LARPs, or La-related proteins, are a superfamily of proteins common in all plants and animals. They bind RNA, the molecule that carries genetic information, helps build proteins and regulates the function of DNA. LARP6 is one of five main human LARP proteins and is involved in the regulation and biosynthesis of collagen. Compared to other LARPs, there has been very little research into how LARP6 interacts with RNA on a molecular level.
“Our new ‘LEGO piece’ uses a different kind of interaction with its RNA,” said Silvers. “It utilizes a different set of rules and the protein uses a different RNA binding site altogether.”
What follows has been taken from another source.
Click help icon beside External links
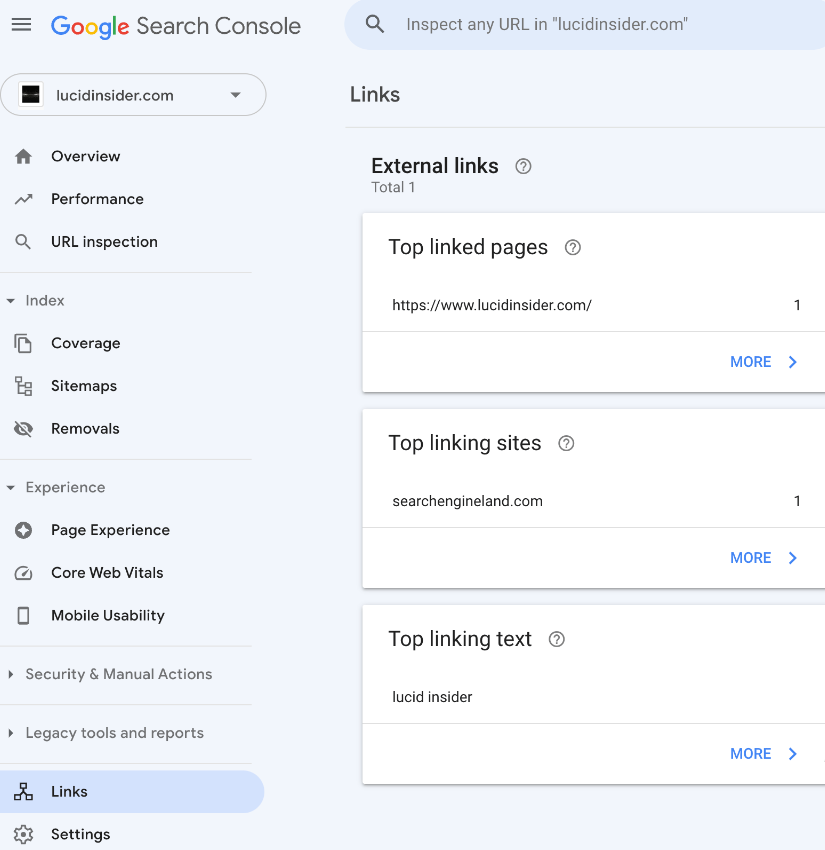This screenshot has height=850, width=825. click(523, 167)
The team was introduced to this unusual LARP by Branco Stefanovic, a professor in the FSU College of Medicine, who has spent much of his career researching fibrosis. They attempted multiple methods of observing the protein, such as X-ray crystallography, before landing on NMR spectroscopy.
“In NMR spectroscopy, we can look at the complex in solution close to its natural environment under physiological conditions,” said Silvers. “NMR spectroscopy is ideal as we can study the dynamics of a molecule as well as its structure.”
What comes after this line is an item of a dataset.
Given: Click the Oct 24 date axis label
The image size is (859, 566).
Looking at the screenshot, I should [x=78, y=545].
NMR spectroscopy is a method that uses the magnetic properties of certain nuclei to reveal a molecule’s detailed structure and properties. It proved especially useful because LARP6 is unstable until it binds with RNA.
Using NMR spectroscopy, the researchers found that the way LARP6 binds to RNA is directly involved in the biosynthesis of type I collagen, the protein involved in fibrosis. This discovery could help scientists develop a treatment for fibrosis in the future.
“Because of its function, the complex between LARP6 and RNA is something that we potentially can develop a drug for, to work against fibrosis,” said Silvers. “There is currently no drug, to my knowledge, that can slow down or stop the progression of fibrosis.”
This research was funded by the National Institutes of Health.